How to link facts - OHDSI/ETL--PulmonaryHypertensionRegistries GitHub Wiki

Registry and clinical trials data contains lots of interconnected facts. Among examples are an adverse event and its cause, severity, relation to the study drug, outcome, etc. Sometimes, these connections can be easily spotted in the converted CDM data since they happened on the same date (particularly if each patient has just a few events on a date). However, it is generally helpful to store such relations between events in the CDM. There are two ways to do this: to create records in the fact relationship table or, in a more modern way, to utilize new v5.4 fields in the measurement and observation tables. It is worth mentioning that the current version of Atlas does not support the fact relationship table nor v5.4 fields. So in both cases, analysis of the related events can only be performed by some custom queries.

Fact Relationship Table

The fact relationship table is a canonical way of storing relationships between facts. In some sense, it is less limited than the v5.4 fields way (see below) since it can create links between records stored in any CDM table. But ‘unit of action’ here is a record, meaning you cannot make a connection between something less than a record, i.e., a particular field. Each relationship must have a concept, though it can be 0. Links can be one- or bi-directional, depending on researcher needs.

Here is an example for using the fact_relationship table. Let us take the 'Arterial O2 while patient on supplemental oxygen, %' as a source concept. In OMOP terms, this event consists of a measurement of the oxygen saturation and an oxygen therapy procedure, so two records in the appropriate tables are created.
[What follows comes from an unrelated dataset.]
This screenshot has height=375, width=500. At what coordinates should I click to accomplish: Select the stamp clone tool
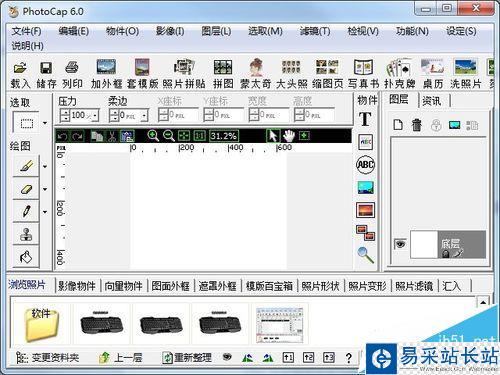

Finally, these two records are linked via the fact relationship table with the 'during' as a relationship concept id.

The source table:

clinical event event date ...
Arterial O2 while patient on supplemental oxygen, % 2015-05-06 ...

This event is mapped to the following CDM events:

procedure_occurrence_id procedure_concept_id procedure_date ...
1234 4239130 2015-05-06 ...
measurement_id measurement_concept_id measurement_date ...
2345 4013965 2015-05-06 ...

The fact_relationship table:

domain_concept_id fact_id_1 domain_concept_id_2 fact_id_2 relationship_concept_id
1147330 1234 1147301 2345 4162730

Event fields and event ids

Another way to store a connection between facts is v5.4 additional fields in the measurement and observation tables - measurement_event_id and meas_event_field_concept_id, and/or observation_event_id and obs_event_field_concept_id. Generally speaking, you may not necessarily convert to v5.4, but choose a middle way with extending v5.3 with these additional fields.
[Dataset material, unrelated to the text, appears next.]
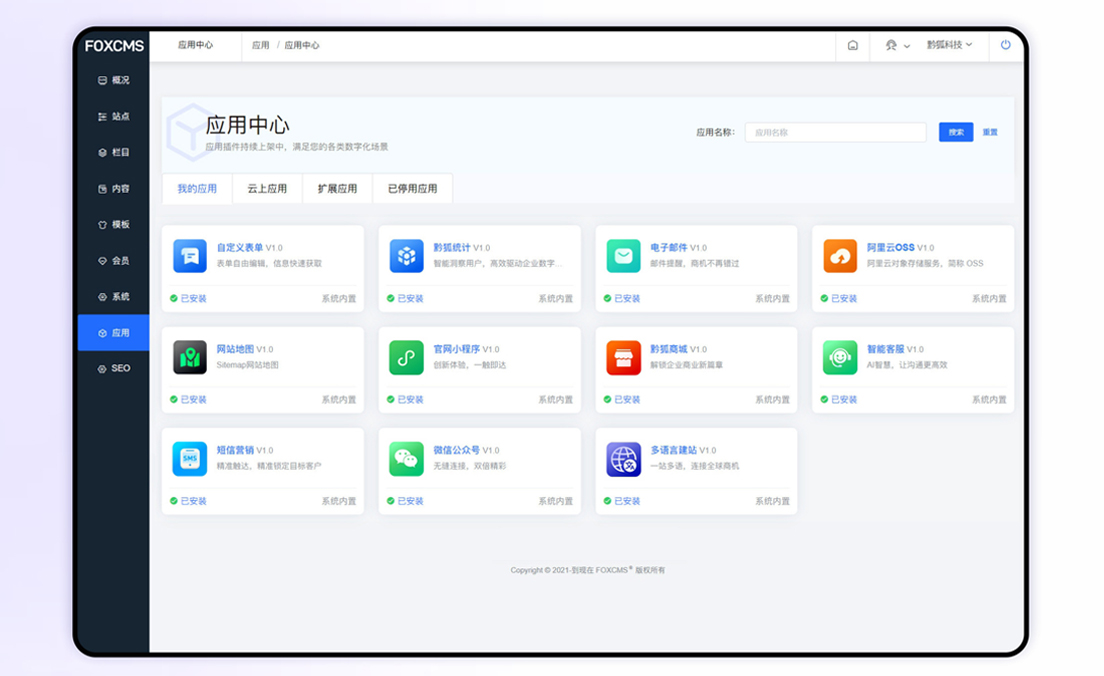This screenshot has width=1104, height=676.
Task: Focus the 应用名称 search input field
Action: tap(835, 132)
Taking the v5.4 approach, we see two facts: the main event and its modifier (maybe not an ideal wording, since there is a field with this name in the procedure occurrence table). And only the modifier event contains a link to the main event. In contrast, the main event may have a link to the modifier only if the main event is in the measurement or observation tables because only these two tables have that additional fields. If the main event is of another domain, i.e., Condition, only a link from the modifier to the main event could be created, making this relation one-directional. Needless to say, you can only link facts with modifiers in the Measurement and Observation domains, i.e., a condition and a procedure cannot be linked this way since both of these tables lack additional fields to store the link. Another peculiarity of this approach is that it may multiply modifier events. Thus, if a source event has been mapped to several target concepts (1:n), then a modifier should be created for each target record of the main event. For example, a source adverse event, ‘Pulmonary edema associated with PVOD’ with the ‘Mild’ attribute, has been mapped to 4232485 and 4078925 concepts. Two records with ’Mild’ concepts should be created in the Observation table to be then linked to each of the two target main events. This might not be convenient for research in some circumstances. The fact relationship approach acts similarly. However, it does not multiply records in the event tables but in the fact relationship table.

One significant advantage of the v5.4 approach is that it can modify any field of the main event, not just the whole record like the fact relationship approach. It can be helpful, for example, when a value_as_concept_id needs to be modified.

Here is the example above rewritten with v5.4 fields.

clinical event event date ...
Arterial O2 while patient on supplemental oxygen, % 2015-05-06 ...
procedure_occurrence_id procedure_concept_id procedure_date ...
1234 4239130 2015-05-06 ...
measurement_id measurement_concept_id measurement_date measurement_event_id meas_event_field_concept_id ...
2345 4013965 2015-05-06 1234 1147082 ...

Also a good example of how to populate these additional v5.4 fields can be found in the Clinical Trials WG wiki and repository.

Custom concepts

As a bonus option, one can create custom concepts that combine those facts instead of linking facts with the fact_relationship table or v5.4 fields. A good practice would be including such custom concepts into the existing concept hierarchy.